Five Ways to Be A Smarter Consumer of Nutrition Information

If you missed it, my friend Jessie Hoffman, MS, PhD and I hosted a free webinar last Monday to talk about five simple ways to be a better consumer of information. There’s a lot of nutrition information streaming at us (everyone eats, so everyone has an opinion...right?), but how do we sort out what information is good and what’s less-than-quality? Catch the replay below to see our full thoughts, or scroll down for the TL;DR version!

1 | Check out the author

Know who’s talking to you - they don’t need to have medical credentials of their own, but are they an established writer? Do they link to credible sources (these sources should have medical credentials or credentials pertaining to the subject)?
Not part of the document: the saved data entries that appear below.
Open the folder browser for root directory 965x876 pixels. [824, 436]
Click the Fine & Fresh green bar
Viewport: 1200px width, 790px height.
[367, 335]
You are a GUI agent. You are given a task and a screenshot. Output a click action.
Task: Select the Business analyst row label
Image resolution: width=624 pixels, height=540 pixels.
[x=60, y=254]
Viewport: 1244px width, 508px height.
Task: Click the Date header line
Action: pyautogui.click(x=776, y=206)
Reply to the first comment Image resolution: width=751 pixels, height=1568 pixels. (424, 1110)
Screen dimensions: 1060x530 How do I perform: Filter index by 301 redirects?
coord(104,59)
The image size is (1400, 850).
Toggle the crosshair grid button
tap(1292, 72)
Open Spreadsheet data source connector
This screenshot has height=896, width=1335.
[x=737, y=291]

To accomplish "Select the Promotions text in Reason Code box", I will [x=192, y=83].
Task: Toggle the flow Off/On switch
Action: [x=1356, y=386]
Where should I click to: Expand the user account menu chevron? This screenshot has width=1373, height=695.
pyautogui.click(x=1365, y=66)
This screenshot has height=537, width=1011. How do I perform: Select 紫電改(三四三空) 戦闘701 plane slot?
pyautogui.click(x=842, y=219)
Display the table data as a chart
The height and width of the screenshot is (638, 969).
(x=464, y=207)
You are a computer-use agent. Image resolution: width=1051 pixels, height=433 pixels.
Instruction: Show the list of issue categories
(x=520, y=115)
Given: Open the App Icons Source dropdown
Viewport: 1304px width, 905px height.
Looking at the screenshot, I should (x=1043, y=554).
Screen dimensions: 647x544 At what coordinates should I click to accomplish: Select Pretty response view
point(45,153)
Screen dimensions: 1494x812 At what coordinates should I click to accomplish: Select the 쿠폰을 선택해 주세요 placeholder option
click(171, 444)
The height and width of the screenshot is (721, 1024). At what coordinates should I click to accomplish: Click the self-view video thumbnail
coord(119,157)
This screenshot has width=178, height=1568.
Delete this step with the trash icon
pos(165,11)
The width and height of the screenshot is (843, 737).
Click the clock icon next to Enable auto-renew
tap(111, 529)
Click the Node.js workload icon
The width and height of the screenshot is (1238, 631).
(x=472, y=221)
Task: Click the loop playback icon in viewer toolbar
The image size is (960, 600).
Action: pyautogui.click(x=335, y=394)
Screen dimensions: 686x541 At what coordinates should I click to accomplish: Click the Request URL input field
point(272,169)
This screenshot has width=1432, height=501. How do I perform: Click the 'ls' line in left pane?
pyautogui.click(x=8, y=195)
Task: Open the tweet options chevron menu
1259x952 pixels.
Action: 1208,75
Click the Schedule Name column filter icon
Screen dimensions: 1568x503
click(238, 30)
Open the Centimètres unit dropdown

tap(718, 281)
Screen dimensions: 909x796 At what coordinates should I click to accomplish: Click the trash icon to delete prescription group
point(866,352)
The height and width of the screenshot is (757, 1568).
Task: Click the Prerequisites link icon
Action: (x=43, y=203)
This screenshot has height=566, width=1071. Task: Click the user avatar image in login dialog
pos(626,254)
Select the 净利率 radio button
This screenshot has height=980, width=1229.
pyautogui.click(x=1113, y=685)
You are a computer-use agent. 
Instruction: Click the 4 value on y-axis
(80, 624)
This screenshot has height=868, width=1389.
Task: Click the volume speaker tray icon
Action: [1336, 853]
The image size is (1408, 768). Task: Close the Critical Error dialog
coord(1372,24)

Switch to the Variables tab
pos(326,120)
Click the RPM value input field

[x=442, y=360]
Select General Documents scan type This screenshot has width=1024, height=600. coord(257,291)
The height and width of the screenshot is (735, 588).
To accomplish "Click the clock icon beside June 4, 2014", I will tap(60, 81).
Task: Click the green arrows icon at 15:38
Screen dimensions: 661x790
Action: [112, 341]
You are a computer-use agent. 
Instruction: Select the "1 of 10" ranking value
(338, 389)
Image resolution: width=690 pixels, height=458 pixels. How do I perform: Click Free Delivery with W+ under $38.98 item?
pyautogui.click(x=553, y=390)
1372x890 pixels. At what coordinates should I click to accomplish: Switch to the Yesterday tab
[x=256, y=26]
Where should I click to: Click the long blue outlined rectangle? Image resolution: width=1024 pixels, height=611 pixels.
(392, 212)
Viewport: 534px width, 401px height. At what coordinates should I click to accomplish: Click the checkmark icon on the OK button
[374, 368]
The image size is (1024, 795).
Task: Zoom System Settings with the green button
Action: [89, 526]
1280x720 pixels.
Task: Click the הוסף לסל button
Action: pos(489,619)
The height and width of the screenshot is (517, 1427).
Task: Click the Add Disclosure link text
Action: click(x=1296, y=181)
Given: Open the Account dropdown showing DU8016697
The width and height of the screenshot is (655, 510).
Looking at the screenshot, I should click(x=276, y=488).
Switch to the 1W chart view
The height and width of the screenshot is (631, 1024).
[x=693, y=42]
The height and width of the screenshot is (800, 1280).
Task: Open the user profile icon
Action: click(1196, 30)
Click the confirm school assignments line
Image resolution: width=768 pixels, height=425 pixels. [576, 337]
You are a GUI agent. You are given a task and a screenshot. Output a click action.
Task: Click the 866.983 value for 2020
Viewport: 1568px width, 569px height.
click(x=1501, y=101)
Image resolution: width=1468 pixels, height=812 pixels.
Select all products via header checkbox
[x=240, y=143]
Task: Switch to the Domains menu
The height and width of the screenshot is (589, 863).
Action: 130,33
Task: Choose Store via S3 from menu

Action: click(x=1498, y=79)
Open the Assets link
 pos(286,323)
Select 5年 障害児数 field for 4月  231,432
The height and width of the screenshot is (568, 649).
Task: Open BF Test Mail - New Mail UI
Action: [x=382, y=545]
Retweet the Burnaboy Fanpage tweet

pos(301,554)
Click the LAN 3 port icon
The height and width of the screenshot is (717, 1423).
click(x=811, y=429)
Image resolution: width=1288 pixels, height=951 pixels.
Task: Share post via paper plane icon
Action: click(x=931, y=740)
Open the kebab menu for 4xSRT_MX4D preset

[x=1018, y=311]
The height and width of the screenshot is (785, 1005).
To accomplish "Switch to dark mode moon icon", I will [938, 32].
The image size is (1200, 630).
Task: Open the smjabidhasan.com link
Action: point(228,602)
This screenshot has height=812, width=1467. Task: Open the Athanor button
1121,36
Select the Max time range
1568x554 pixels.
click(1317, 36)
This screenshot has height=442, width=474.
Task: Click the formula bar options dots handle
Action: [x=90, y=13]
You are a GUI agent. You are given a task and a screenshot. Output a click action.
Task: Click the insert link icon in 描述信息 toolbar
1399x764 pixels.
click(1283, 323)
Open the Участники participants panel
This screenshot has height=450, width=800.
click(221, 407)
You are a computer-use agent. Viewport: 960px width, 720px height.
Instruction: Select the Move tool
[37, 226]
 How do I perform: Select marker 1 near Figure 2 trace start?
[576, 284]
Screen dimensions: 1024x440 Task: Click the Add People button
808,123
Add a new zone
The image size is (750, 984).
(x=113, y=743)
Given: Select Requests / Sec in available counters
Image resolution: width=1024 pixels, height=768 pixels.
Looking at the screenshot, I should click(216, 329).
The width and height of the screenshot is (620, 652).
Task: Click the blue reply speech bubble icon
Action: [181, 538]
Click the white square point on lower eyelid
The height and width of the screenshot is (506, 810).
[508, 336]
A brief note on nutrition credentials:

The official title for dietitians varies by country, but in the USA, a dietitian is referred to as a Registered Dietitian (RD) or Registered Dietitian Nutritionist (RDN). Nutritionist isn’t a protected term, meaning pretty much anyone can call themselves a nutritionist… but a dietitian has a minimum of a Bachelor’s degree (it’ll be a Master’s in 2024) and has completed 1200 hours of supervised practice. Be picky about who you get information and advice from.

2 | Click on the links

First of all, there should be studies and other articles linked (linking to other blog posts does not count as supporting evidence, but can be useful in giving some context or additional information). If there’s not, proceed with caution.

Click through the links provided to see if they’re reputable - look for studies and original research. You don’t need fancy journal access to see the abstract (summary) of articles and get a quick overview!

3 | Skim the Studies

From the abstract/overview page, you should be able to see if the study was conducted on humans (preferable), if it was large enough (varies depending on topic, but a study of 30 is small, for context), if the authors have any conflicts of interest, etc. Keep all of these things in mind when deciding how you feel about pieces of research.

4 | Correlation ≠ causation

Correlation is simply two things having a relationship - causation means that those two things cause each other (one to the other, or vice versa). I use this analogy when describing the difference: ice cream sales increase as shark attacks increase - but eating ice cream doesn’t increase your risk of getting attacked by a shark, they just both happen in summer. It’s really, really hard to prove causation, so many studies look at correlation - just be careful about interpreting results.

5 | Find the takeaway

From the abstract of studies, you should be able to glean the key message - and this should match up with the key message of the original article and the title of the article. It’s a very valid strategy to write article titles that are eye-catching (we all do it), but those titles should be supported in the article or blog itself. My biggest pet peeve with health media is that the title or message presented is often not the one taken away from the original research.

What new information did you learn from the webinar? Any particularly eye-catching articles you want us to myth bust?